___ SOURCE ___

A Review of John Doyle’s Crossed Lines: Disruption, Politics and Reshaping Australian Telecommunications

Abstract

A review of John Doyle’s, Crossed Lines: Disruption, Politics and Reshaping Australian Telecommunications, published by Australian Scholarly Publishing, 2022.

Disruption and Politics in the Reshaping of Australian Telecommunications

When the Postmaster-General’s Department (PMG) was formed after Federation out of the six colonial postal and telegraph departments, it was a colossus, dwarfing every other Australian enterprise, public or private. From the beginning it had dual objectives. It had to provide essential communication services to all Australians at an affordable price; and it had to operate like a business. In a huge country like Australia, much of it sparsely populated, these objectives could not but conflict and the result was an opaque and complex system of cross subsidy in which the city subsidised the bush, business households, and telecommunications postal services. The system had largely bi-partisan support, and were anyone to raise questions the Country Party would quickly spring to the defence of a system that benefitted people living outside the metropolitan centres.

During the 1960s, the PMG came under great strain, from technological change and from increased demand, including from business, for new services such as data transmission. Its appetite for capital was vast, but its capacity to make a return on the investment was constrained by inflexible funding arrangements and the political difficulty of increasing charges for its services. The Coalition, by then in its second decade of government, had little interest in fundamental reform of the PMG, so it was left to the Whitlam Labor government. Whitlam’s interest in modernising government administration coincided with a push from the Amalgamated Postal Workers’ Union (APWU) to get PMG workers out from under the control of the Public Service Board and into a statutory corporation. So began the end of the long-standing co-dependence of telecommunications and postal services.

John Doyle’s new book (Doyle, 2022), Crossed Lines: Disruption Politics and Reshaping Australian Telecommunications, tells the story of the politics of this reform process up to and including the 1991 reforms of the Hawke government which brought full-service competition into the sector. It is based on thorough archival research, the extent of which is truly impressive as this was a time of dramatic change in Australian telecommunications. Doyle also interviewed key political players, including Kim Beazley, Gareth Evans, Tony Staley, Malcolm Fraser, Paul Keating and Ian Sinclair. The book comes with a swag of endorsements including from George Megalogenis, who describes it as ‘the definitive history of telecommunications reform in Australia’; and Richard Alston, who praises it for its rigour and balance. The focus is on the politics, not on the engineering or the technical challenges, but it will interest readers of this journal, many of whom will have lived through the policy shifts it describes.

Lionel Bowen was Labor’s Postmaster-General, whom Whitlam charged with reforming the behemoth, and he instituted an inquiry under James Vernon. This set the pattern as the various stakeholders made their submissions: the unions and various staff associations, rural interests, including various rural shires and the Country Party, the PMG itself, and many members of the public. Notably uninvolved, notes Doyle, were the Liberal Party and the general business sector. Vernon recommended the creation of two entities and in 1975 Telecom and Australia Post were formed as separate statutory authorities.

___ INFORMATION SUPPLIED ___

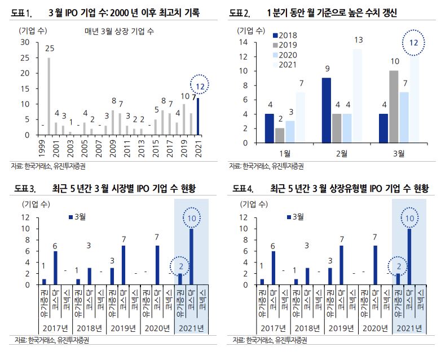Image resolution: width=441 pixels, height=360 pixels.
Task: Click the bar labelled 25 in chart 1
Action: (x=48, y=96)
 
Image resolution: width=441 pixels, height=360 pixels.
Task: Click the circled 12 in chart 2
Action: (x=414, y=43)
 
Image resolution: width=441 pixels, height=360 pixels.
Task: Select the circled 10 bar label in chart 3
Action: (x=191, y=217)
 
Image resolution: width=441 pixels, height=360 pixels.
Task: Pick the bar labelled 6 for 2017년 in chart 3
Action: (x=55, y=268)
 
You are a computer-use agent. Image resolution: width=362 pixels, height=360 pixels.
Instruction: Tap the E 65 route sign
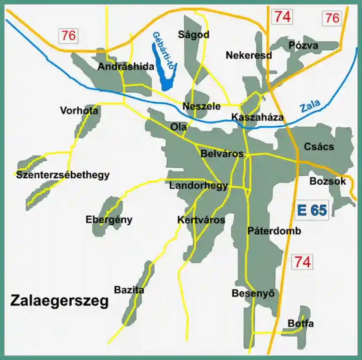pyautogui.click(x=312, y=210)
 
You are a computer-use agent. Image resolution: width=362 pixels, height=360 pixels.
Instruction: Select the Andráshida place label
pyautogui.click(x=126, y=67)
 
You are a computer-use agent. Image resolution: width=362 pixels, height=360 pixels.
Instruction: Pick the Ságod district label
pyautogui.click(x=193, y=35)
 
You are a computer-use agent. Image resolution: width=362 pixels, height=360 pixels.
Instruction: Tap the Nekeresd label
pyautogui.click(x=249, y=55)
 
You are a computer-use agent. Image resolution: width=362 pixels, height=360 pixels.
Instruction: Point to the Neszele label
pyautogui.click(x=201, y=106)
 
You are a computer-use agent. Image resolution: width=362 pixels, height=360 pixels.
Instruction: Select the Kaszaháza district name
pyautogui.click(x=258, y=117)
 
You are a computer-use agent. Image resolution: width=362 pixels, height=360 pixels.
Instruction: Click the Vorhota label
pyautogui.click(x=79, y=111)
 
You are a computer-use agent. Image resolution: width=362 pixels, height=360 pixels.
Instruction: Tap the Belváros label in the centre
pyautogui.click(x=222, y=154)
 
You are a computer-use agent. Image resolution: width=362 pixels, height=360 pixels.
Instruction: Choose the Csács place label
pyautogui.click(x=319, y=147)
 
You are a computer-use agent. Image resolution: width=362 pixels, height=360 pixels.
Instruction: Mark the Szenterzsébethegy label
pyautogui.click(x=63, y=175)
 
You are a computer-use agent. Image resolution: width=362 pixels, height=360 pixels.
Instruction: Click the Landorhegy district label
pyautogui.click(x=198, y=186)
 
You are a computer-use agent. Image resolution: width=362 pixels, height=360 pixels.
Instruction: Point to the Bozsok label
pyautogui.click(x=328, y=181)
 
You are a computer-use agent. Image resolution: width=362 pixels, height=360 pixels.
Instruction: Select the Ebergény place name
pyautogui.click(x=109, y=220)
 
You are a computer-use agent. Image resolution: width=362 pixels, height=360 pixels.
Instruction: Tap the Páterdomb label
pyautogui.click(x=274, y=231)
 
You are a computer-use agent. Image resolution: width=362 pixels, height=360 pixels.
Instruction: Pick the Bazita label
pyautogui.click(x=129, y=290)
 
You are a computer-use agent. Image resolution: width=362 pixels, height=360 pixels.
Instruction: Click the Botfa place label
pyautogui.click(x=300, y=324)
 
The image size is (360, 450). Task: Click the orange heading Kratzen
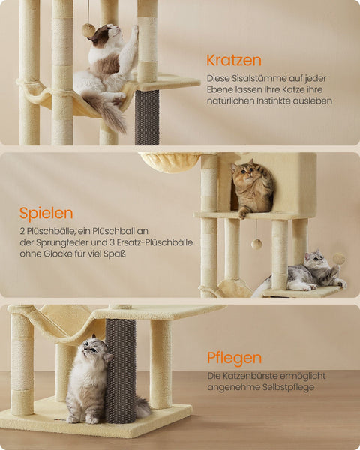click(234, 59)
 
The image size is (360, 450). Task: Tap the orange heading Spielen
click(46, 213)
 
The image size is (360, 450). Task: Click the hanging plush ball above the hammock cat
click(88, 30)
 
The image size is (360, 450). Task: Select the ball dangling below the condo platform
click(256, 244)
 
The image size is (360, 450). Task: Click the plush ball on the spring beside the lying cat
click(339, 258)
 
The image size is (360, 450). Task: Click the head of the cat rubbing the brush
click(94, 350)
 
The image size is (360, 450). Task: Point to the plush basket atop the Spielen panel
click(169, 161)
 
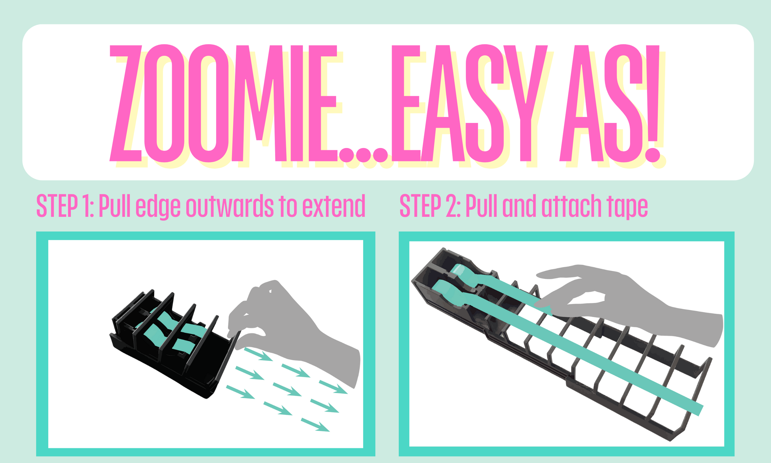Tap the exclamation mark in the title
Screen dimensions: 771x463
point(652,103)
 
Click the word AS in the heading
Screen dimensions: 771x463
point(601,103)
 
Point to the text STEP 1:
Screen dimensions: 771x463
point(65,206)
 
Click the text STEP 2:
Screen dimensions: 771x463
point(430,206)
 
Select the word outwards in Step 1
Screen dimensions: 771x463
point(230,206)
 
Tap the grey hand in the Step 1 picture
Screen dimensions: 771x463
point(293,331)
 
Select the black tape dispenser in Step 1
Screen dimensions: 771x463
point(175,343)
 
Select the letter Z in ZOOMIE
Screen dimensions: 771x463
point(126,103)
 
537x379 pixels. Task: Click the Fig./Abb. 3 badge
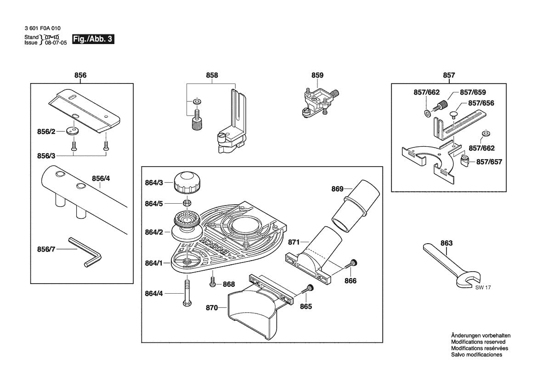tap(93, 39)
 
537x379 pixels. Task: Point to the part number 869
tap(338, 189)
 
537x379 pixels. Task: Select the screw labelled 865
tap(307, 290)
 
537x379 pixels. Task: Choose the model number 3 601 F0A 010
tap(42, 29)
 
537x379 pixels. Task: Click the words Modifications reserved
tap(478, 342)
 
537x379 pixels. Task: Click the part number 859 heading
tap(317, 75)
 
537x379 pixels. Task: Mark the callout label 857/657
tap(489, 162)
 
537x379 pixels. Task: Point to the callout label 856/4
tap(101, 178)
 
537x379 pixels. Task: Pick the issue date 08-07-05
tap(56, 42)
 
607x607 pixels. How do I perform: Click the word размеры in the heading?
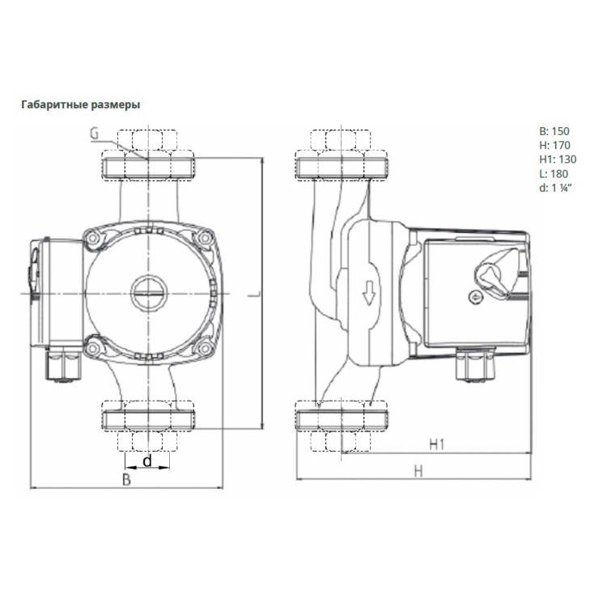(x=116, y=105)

___

* **SET TASKS**:
**1)** Translate this sentence from the review of Crossed Lines into French: "From the beginning it had dual objectives."
**2)** Rewrite the review of Crossed Lines from "When the Postmaster-General’s" up to and including "the metropolitan centres.", changing "colossus" to "giant".
The entries have no role here.

* **EXPECTED OUTPUTS**:
**1)** Dès le départ, il poursuivait un double objectif.

**2)**
When the Postmaster-General’s Department (PMG) was formed after Federation out of the six colonial postal and telegraph departments, it was a giant, dwarfing every other Australian enterprise, public or private. From the beginning it had dual objectives. It had to provide essential communication services to all Australians at an affordable price; and it had to operate like a business. In a huge country like Australia, much of it sparsely populated, these objectives could not but conflict and the result was an opaque and complex system of cross subsidy in which the city subsidised the bush, business households, and telecommunications postal services. The system had largely bi-partisan support, and were anyone to raise questions the Country Party would quickly spring to the defence of a system that benefitted people living outside the metropolitan centres.